Levante e vá

Foto: Divulgação

Estava em minhas mãos o convite para assistir à palestra de um pensador contemporâneo que tem feito diferença com suas ideias e experiências. Deu vontade de ir. Mas em rápidos segundos conjecturei: está previsto chuva, o local não tem estacionamento, se eu for de Uber vai ter um montão de gente se amontoando para chamar o seu no final, e ainda por cima eu posso ver esse cara dando entrevistas pela web, ler tudo o que ele pensa em sites e livros. Me abalar até lá pra quê?

Aí lembrei de uma conversa que tive certa vez com um chatonildo que dizia que nunca ia a shows porque considerava um crime o preço dos ingressos e que podia tranquilamente escutar música em casa, a todo volume, sem esperar em fila, sem passar por revista na entrada, sem ninguém pisando no seu pé ou tapando sua visão. Não me conformo até hoje com essa escolha asséptica de viver regido pelo conforto, abrindo mão de estar no meio da muvuca.

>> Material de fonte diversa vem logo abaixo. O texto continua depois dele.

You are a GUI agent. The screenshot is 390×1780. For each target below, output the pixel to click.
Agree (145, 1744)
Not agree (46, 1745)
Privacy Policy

Poucas coisas merecem ser adjetivadas como vibrantes. Shows são muito vibrantes. A energia já se espalha pelos arredores, começa a ser sentida durante a aproximação coletiva daquela multidão que se dirige para o mesmo lugar e com o mesmo propósito, como se estivesse peregrinando até uma igreja. Você já esteve num estádio de futebol? Numa passeata? Mesma coisa. É emocionante deixar de ser uma unidade para virar torcida, plateia, massa – fazer parte de algo maior que o nosso eu.

Dentro de um estádio ou de um auditório lotado, ninguém pensa no que está acontecendo do lado de fora. Pode o mundo acabar que não importa. Fomos capturados pela magia estupenda de uma apresentação ao vivo, pelas vozes, suores, entrega de quem está no palco. É uma consagração, e o sagrado está sendo dedicado ao público, a divindade presente.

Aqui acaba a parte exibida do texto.